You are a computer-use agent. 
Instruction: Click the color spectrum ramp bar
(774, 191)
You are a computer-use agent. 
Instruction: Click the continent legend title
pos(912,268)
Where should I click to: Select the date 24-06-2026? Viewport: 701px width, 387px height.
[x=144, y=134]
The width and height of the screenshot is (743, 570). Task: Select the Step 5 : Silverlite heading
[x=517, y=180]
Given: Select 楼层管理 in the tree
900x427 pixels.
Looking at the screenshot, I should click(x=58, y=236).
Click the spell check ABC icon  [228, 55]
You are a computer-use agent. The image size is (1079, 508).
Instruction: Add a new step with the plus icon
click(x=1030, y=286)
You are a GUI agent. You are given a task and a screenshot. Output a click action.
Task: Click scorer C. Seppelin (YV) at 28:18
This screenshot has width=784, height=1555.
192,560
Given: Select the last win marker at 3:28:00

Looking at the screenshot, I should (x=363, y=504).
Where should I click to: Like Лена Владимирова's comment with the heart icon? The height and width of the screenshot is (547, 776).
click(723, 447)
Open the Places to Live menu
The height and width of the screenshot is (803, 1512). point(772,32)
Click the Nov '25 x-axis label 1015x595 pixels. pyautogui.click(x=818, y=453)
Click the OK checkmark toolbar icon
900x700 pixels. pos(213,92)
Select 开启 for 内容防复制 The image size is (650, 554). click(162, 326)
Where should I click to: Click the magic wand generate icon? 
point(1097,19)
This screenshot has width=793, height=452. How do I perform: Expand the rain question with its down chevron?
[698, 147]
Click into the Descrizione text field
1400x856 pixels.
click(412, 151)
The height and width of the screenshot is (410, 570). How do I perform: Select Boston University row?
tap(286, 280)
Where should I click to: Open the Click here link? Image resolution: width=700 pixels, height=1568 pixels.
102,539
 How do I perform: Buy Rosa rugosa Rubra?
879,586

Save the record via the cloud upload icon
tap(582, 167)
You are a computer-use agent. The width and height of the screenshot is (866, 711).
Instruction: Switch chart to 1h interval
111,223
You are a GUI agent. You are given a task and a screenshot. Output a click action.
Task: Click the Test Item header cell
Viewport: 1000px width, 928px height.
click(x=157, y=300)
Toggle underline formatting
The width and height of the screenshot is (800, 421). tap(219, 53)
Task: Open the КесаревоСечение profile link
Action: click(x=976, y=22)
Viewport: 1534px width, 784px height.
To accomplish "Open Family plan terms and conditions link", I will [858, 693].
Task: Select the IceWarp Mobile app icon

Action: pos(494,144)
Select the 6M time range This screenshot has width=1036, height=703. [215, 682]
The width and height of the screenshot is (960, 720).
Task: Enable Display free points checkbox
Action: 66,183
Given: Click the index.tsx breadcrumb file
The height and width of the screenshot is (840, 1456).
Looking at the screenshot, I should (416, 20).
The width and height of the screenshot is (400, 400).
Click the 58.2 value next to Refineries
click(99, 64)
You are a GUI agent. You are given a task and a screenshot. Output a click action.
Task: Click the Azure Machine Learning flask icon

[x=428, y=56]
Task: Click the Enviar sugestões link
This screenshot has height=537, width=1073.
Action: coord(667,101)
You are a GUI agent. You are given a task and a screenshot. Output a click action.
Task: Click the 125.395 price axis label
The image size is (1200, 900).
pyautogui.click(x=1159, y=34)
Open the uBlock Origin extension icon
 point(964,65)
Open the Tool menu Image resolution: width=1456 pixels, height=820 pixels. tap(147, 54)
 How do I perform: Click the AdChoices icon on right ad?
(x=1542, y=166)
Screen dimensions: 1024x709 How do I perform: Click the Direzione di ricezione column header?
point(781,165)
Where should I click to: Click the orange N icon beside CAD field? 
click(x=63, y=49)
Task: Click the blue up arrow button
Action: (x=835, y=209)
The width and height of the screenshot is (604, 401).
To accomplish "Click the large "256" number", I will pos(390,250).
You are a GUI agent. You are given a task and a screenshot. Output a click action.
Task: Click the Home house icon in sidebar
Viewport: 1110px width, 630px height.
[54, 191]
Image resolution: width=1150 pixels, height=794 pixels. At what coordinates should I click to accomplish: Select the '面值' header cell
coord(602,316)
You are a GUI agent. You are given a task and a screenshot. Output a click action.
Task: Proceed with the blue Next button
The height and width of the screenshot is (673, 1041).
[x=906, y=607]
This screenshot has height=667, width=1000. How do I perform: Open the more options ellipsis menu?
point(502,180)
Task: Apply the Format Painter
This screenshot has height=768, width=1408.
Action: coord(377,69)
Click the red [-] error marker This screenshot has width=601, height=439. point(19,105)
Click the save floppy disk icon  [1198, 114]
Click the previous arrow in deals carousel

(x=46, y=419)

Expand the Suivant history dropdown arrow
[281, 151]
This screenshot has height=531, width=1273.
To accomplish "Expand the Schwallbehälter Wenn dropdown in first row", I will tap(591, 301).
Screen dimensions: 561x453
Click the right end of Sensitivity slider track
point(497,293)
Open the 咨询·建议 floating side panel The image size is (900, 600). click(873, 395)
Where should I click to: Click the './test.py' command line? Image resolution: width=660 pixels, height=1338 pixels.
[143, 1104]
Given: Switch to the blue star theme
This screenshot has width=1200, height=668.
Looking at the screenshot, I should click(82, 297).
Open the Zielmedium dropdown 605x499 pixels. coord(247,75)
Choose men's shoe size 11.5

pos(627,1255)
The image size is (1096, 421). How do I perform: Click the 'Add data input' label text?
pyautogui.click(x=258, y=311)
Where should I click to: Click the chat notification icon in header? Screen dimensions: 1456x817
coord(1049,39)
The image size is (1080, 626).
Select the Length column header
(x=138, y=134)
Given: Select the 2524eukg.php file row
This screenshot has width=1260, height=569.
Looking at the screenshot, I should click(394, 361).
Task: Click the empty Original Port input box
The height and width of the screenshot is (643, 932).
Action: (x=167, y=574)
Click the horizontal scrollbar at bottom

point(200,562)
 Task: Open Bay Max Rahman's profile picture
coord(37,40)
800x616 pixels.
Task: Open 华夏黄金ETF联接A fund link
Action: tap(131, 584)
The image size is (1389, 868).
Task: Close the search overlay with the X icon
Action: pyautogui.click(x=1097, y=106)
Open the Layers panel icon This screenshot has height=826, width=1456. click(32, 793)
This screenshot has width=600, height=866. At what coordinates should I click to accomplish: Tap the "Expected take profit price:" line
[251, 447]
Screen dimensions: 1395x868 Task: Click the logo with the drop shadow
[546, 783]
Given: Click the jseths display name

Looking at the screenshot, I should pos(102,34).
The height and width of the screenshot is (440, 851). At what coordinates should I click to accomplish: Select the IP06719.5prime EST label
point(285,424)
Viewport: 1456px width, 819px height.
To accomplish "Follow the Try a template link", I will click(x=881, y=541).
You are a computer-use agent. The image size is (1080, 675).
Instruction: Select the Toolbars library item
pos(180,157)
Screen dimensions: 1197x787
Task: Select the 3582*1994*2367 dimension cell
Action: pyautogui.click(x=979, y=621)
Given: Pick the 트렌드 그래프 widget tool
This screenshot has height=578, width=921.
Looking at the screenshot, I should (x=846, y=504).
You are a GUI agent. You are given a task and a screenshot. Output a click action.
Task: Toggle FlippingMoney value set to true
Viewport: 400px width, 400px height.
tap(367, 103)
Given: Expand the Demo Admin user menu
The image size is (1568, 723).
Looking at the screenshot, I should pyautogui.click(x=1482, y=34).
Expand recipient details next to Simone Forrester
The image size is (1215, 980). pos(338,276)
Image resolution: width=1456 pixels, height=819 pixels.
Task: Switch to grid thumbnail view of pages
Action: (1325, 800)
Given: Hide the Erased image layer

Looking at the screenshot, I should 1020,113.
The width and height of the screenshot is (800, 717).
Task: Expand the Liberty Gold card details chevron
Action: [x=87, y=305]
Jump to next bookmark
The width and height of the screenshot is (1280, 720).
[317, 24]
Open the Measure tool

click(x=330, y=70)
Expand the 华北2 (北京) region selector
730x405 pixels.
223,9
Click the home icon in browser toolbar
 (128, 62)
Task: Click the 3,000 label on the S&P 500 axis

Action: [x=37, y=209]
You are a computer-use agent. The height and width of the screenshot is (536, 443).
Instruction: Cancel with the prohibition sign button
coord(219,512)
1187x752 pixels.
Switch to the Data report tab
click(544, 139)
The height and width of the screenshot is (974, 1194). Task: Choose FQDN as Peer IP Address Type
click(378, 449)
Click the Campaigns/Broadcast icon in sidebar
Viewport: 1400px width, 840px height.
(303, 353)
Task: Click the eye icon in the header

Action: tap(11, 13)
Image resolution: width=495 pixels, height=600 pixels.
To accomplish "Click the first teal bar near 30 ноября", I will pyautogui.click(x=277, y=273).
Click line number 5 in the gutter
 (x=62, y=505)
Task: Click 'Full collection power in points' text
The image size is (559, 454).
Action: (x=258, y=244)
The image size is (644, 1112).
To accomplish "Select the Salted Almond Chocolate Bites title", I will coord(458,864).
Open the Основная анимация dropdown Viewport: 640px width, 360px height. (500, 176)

» What the exercise asks:
All lines from the one that contains "Task: Click 'Full" through the end of the material are to be quoted exactly, with both ends included.

» Task answer:
Task: Click 'Full collection power in points' text
The image size is (559, 454).
Action: (x=258, y=244)
The image size is (644, 1112).
To accomplish "Select the Salted Almond Chocolate Bites title", I will coord(458,864).
Open the Основная анимация dropdown Viewport: 640px width, 360px height. (500, 176)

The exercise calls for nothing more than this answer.